En las últimas semanas LA PRENSA ha informado del pago, desde el Presupuesto General de la República, de deudas asumidas por empresas estatales como la Empresa Administradora de Aeropuertos Internacionales (EAAI), la Empresa Nacional de Alimentos Básicos (Enabas) o la Empresa Nacional de Acueductos y Alcantarillados, (Enacal).
Las sumas pagadas, en relación con nuestra economía, son astronómicas, pero no hay preguntas, no hay mayores explicaciones ni, en los casos que quepa, preocupación del gobierno por plantear soluciones y evitar que estas situaciones se repitan.
Si bien es cierto, la práctica de “salvar” a empresas estatales que asumen deudas que después no pueden pagar ha ocurrido en el pasado, sí debería preocupar el hecho de que se recurra a este mecanismos con más frecuencia y sin cuestionamientos.
La eficiencia en el manejo de los fondos públicos -fondos que son de los nicaragüenses- es un deber de los gobernantes.
Solo en el mes de junio, el Estado ha pagado 1,024 millones de córdobas por las deudas de esas empresas. Una cantidad tan grande que la mayoría de los nicaragüenses no la podemos ni siquiera imaginar junta. Sin embargo, en la cancelación de estos préstamos hay ineficiencia y falta de transparencia.
El caso de las deudas de Enacal se ha convertido en algo crónico. El gobierno da por un hecho que esta es una empresa estatal condenada a ser deficitaria y de manera automática el Estado asume, por ejemplo, las deudas de energía de la distribuidora de agua. ¿Existe algún plan para que la eficiencia de Enacal mejore? Se desconoce. Su deficiencia y sus déficits ya son algo “aceptado”. ¿Pero esto debe de ser así? De ninguna manera.
Para comenzar, no podemos ni debemos de perder de vista, ni podemos ni debemos dejar de repetir, que estamos ante un régimen que lleva once años en el poder. Su entronización se la ha garantizado a través de fraudes electorales. Lo menos que deberíamos pedirle los nicaragüense es eficiencia. Han pasado once años y todavía no saben qué hacer ante problemas como Enacal. Algo anda muy mal aquí.

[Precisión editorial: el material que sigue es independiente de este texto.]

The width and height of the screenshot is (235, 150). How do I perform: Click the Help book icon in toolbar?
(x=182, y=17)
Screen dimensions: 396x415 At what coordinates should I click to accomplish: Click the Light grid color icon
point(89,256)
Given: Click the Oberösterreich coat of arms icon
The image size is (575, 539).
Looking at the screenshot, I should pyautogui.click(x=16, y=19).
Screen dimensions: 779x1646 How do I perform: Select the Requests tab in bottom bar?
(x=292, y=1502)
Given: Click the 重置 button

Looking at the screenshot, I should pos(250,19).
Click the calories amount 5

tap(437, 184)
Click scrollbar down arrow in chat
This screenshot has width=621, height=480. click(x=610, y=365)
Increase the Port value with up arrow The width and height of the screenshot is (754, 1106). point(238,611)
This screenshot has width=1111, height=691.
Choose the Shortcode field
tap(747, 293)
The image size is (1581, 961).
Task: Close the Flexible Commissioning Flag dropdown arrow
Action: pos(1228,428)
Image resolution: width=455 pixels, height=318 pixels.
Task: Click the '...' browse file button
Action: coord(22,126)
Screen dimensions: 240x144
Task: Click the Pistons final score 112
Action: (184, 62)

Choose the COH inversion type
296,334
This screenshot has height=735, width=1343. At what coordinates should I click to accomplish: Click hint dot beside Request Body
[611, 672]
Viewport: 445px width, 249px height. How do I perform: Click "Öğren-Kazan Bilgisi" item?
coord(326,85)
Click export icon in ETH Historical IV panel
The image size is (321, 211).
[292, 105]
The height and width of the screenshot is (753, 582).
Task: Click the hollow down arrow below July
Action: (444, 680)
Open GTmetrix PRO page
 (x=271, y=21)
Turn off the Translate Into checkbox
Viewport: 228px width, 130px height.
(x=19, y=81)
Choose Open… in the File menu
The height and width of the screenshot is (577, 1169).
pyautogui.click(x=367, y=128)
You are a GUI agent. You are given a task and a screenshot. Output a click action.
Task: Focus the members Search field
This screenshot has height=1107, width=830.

En el caso de la EAAI hay una combinación de falta de ineficiencia y falta de transparencia. Ya van varios años que el Estado debe pagarle deudas a esa empresa, la explicación, bastante superficial, es que se construyeron varios aeropuertos que son deficitarios, como por ejemplo, el de Ometepe. Pero, ¿acaso los encargados de esa empresa no debieron hacer los estudios correspondientes para asegurarse el retorno suficiente para cancelar lo prestado? Y no podemos olvidar que la persona que estuvo al frente de esa empresa por casi 10 años fue destituido silenciosamente dejando una gran cantidad de preguntas que no han sido respondidas ni por él ni por la Junta Directiva de EAAI y mucho menos por la Presidencia de la República.
Y lo que se refiere a los 458 millones de córdobas que el Estado tuvo que pagar a Caruna por deudas de Enabas, la falta de transparencia es total. Según lo informado en La Gaceta el pasado 30 de mayo, ese es “el último pago” de una deuda adquirida por Enabas para “la adquisición de alimentos para programas especiales”. En total esa deuda fue de 864 millones de córdobas.
Pero el régimen bicéfalo deja varias preguntas sin respuestas: ¿No eran estos programas financiados por la “solidaridad venezolana” con el acuerdo petrolero que manejó a su antojo Albanisa? ¿Qué justifica que Caruna, la cooperativa utilizada para canalizar la cooperación de Venezuela hiciera el préstamos? ¿Se pudo haber evitado esa ganancia de ocho por ciento de esta entidad a costa de los impuestos de los nicaragüenses?
Hay literalmente una danza de millones que van de nuestros impuestos a bolsillos particulares y aquí no hay Contraloría ni Asamblea que pueda siquiera preguntar si hay abusos detrás de todo esto. Esta situación es totalmente anómala.